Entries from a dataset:

##############################

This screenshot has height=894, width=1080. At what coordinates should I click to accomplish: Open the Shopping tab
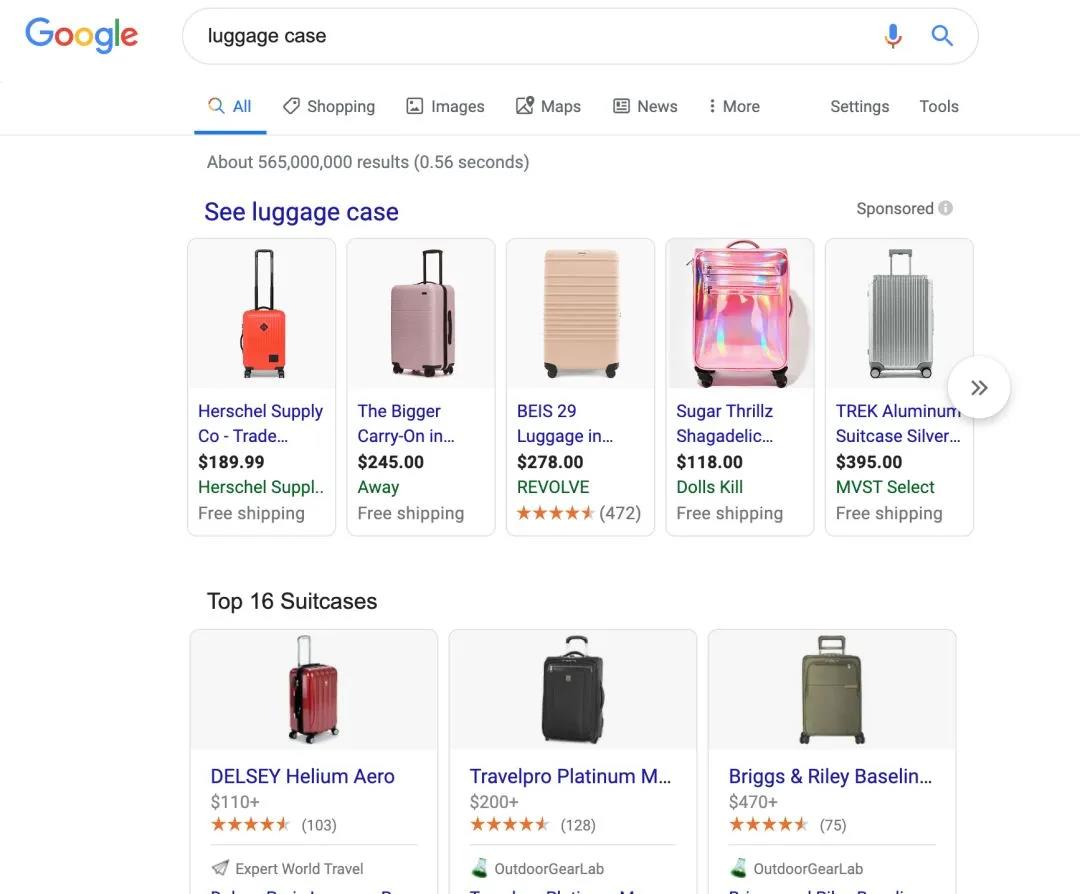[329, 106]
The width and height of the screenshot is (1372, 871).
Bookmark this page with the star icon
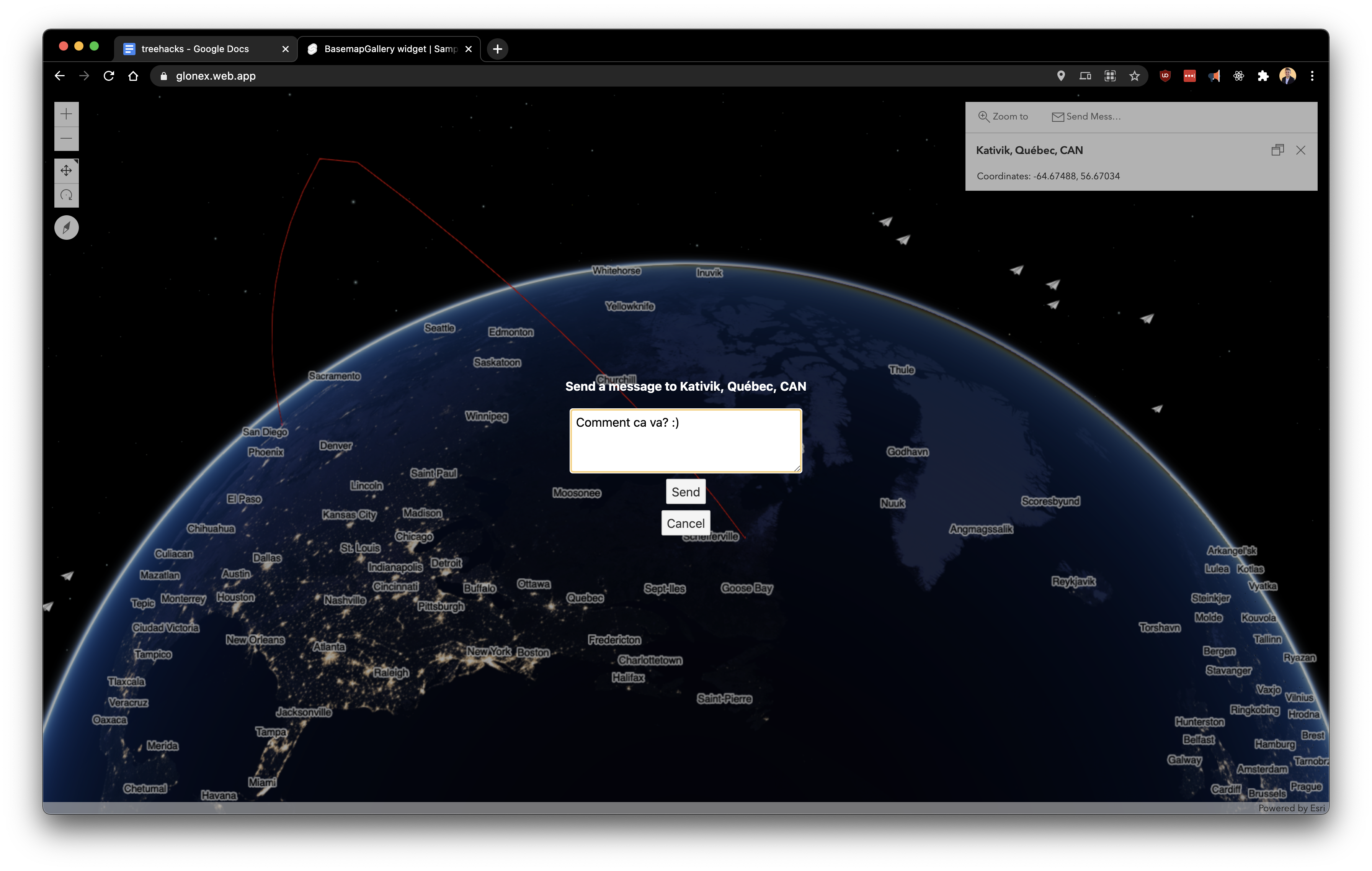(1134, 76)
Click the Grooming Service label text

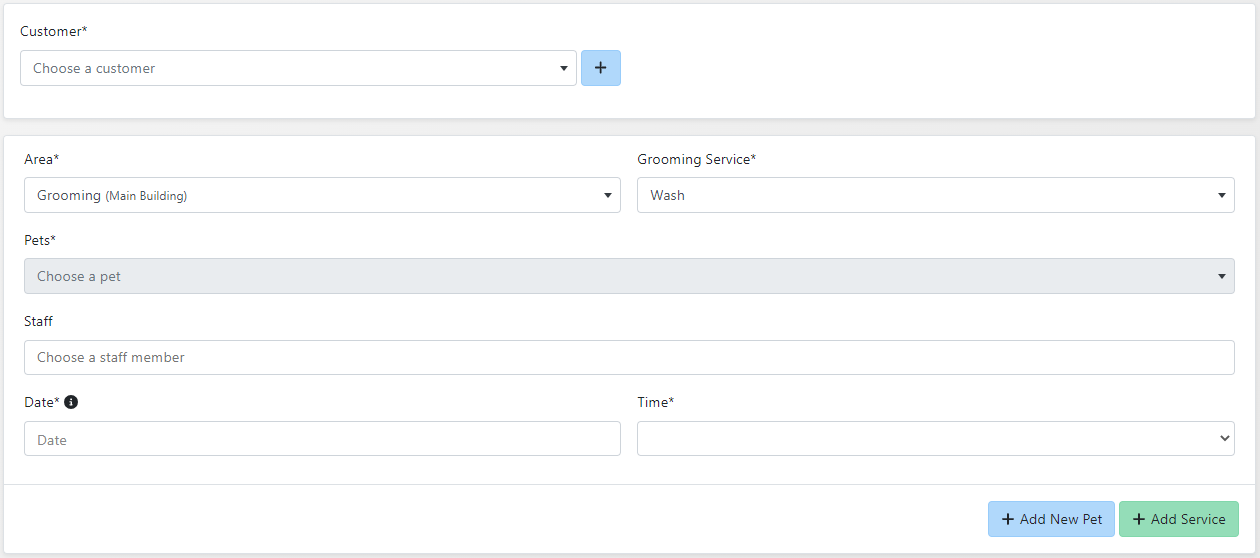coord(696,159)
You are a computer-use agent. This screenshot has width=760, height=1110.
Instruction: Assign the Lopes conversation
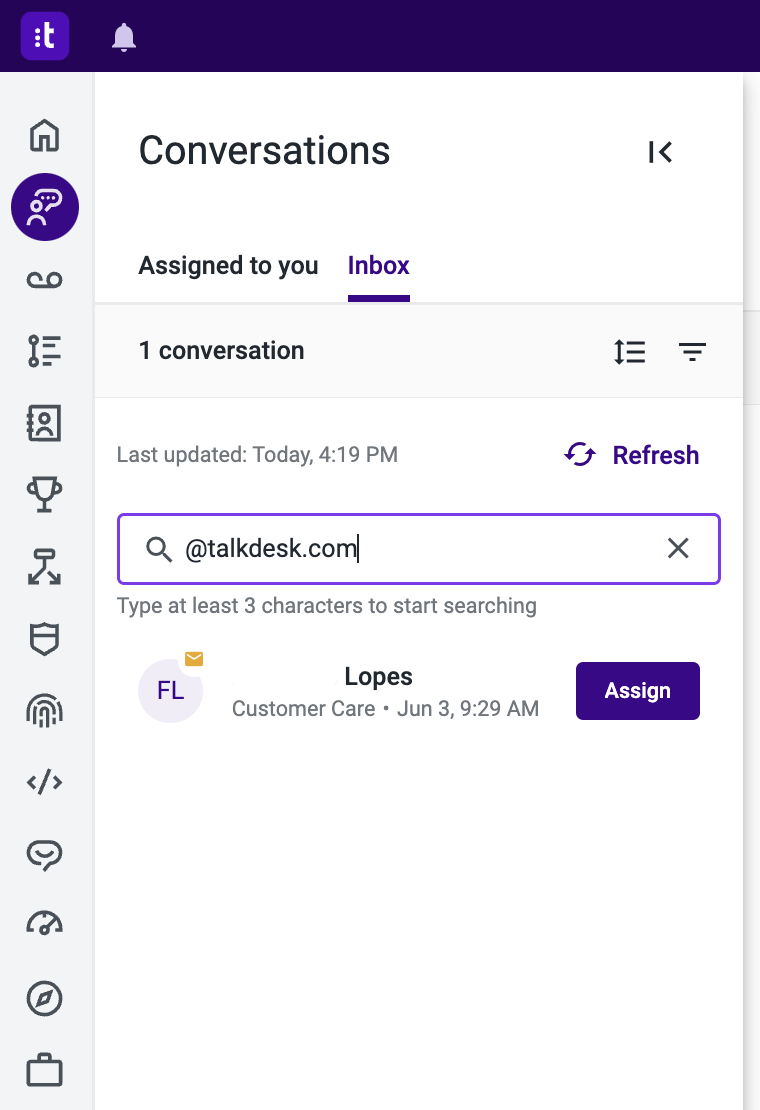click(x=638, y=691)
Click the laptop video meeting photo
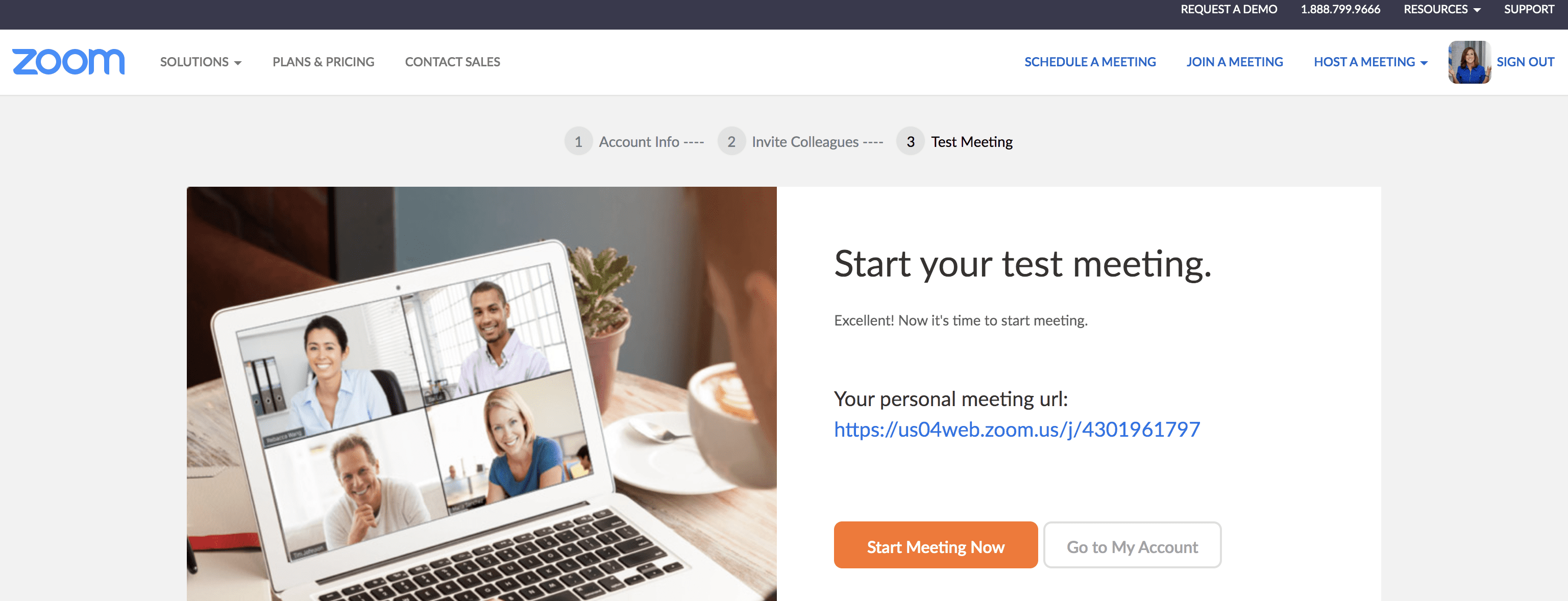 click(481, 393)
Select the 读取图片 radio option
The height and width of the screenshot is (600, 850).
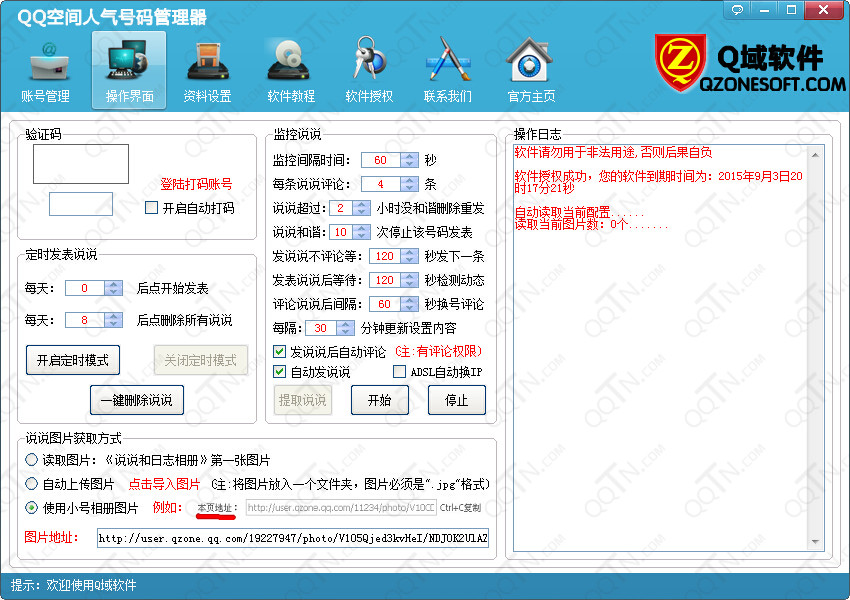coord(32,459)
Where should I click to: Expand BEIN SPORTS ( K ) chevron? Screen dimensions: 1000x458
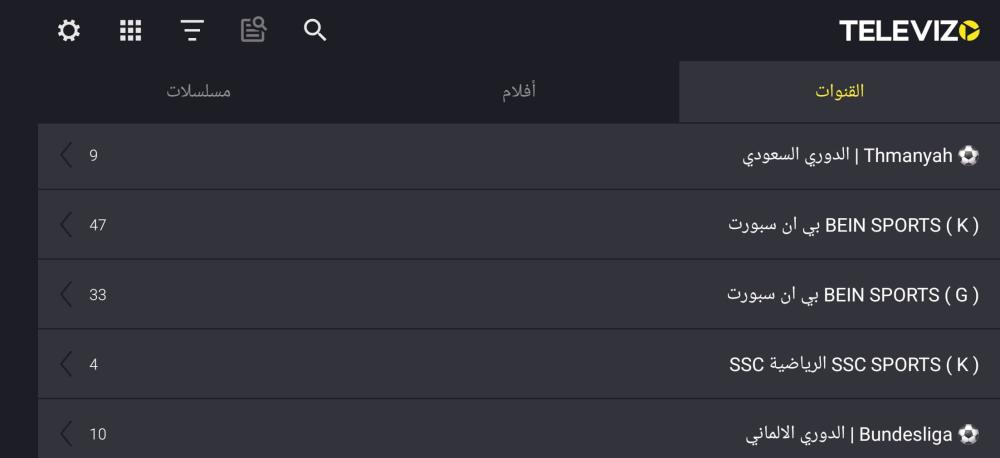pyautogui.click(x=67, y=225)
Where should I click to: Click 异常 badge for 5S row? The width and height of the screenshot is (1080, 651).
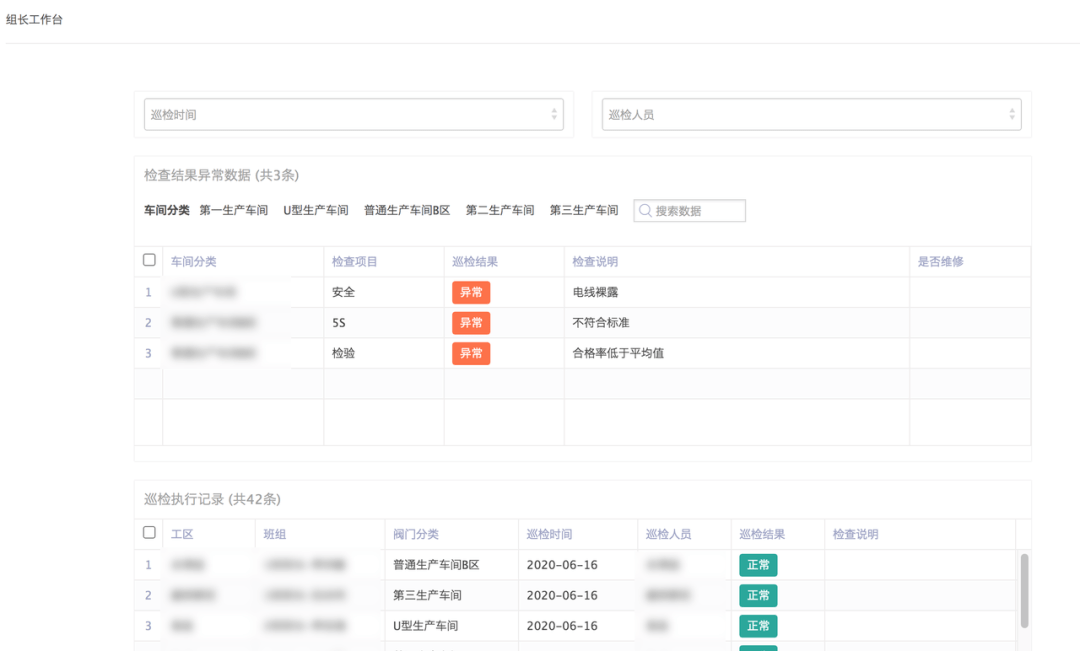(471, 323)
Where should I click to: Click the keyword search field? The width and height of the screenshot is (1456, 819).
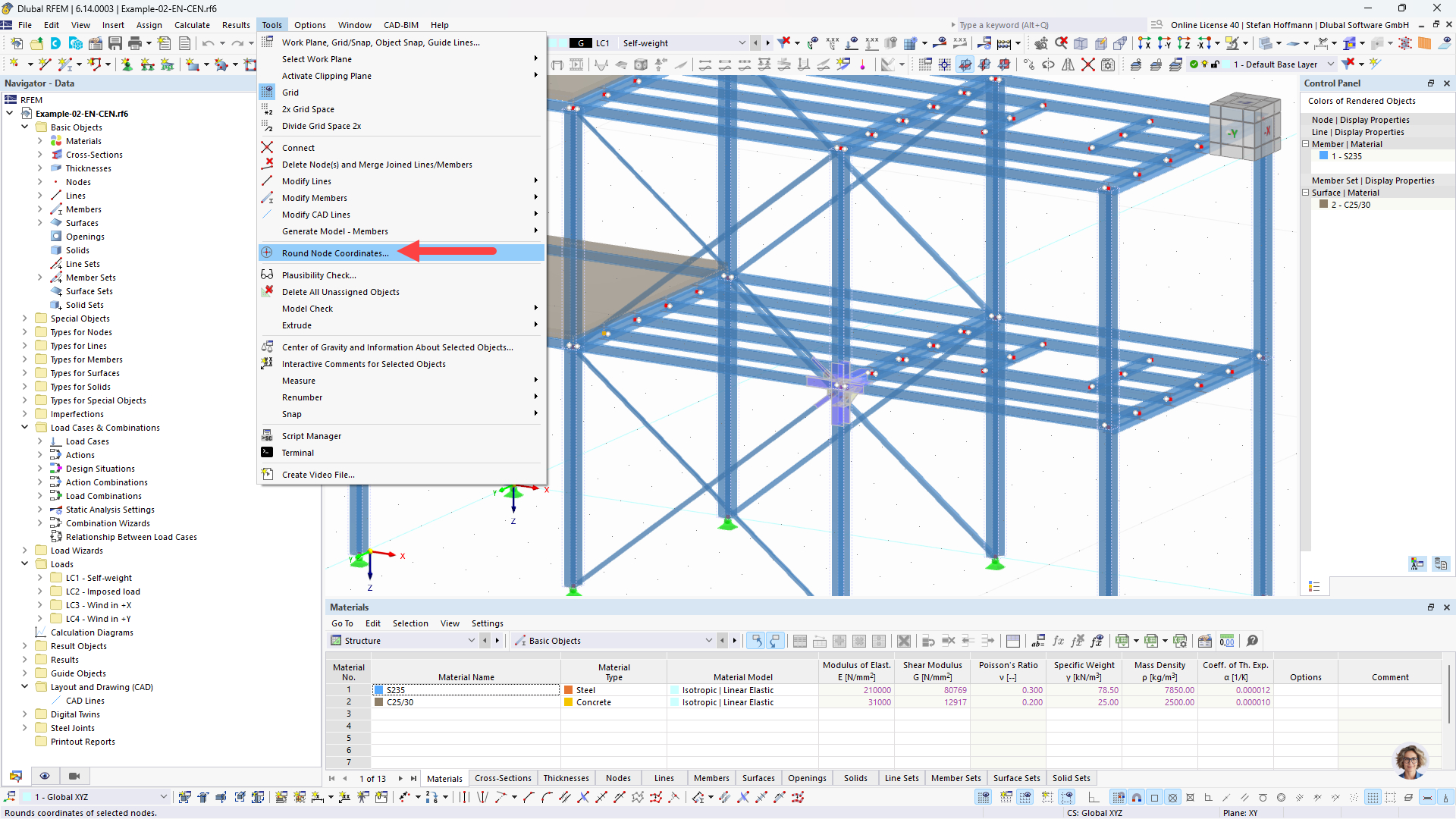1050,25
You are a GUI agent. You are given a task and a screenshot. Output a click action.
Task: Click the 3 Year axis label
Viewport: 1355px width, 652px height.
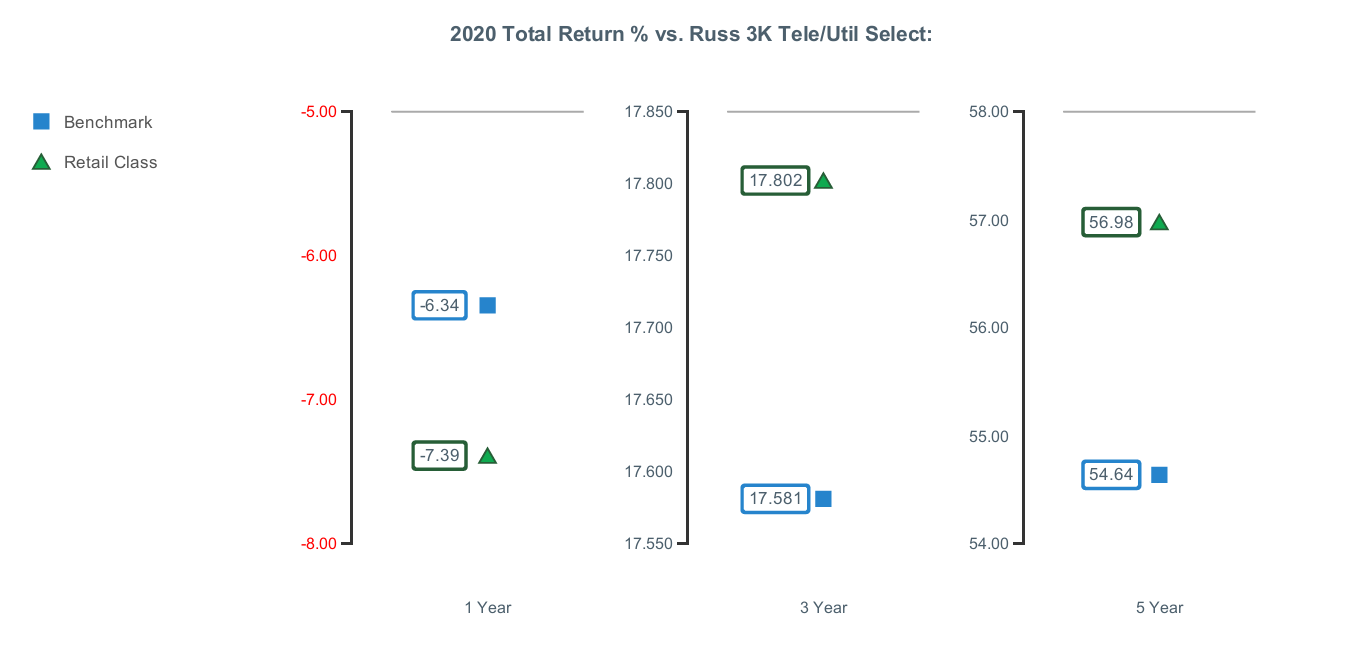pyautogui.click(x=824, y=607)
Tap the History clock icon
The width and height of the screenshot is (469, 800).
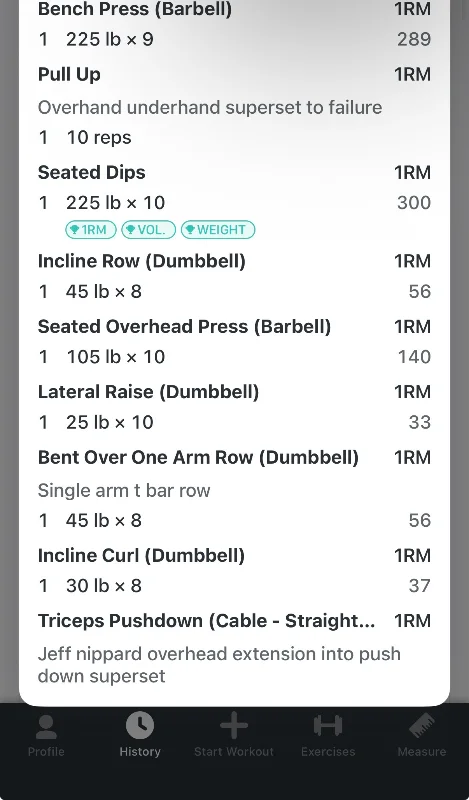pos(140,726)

##############################

### WHAT YOU WILL DO:
Rewrite the lines from the one containing "You are a GUI" through the last line as a JSON list of strings, one string per line, with blank lines and pictures omitted.

### FINAL RESULT:
[
  "You are a GUI agent. You are given a task and a screenshot. Output a click action.",
  "Task: Click the 3 Year axis label",
  "Viewport: 1355px width, 652px height.",
  "pyautogui.click(x=824, y=607)",
  "Tap the History clock icon",
  "The width and height of the screenshot is (469, 800).",
  "pos(140,726)"
]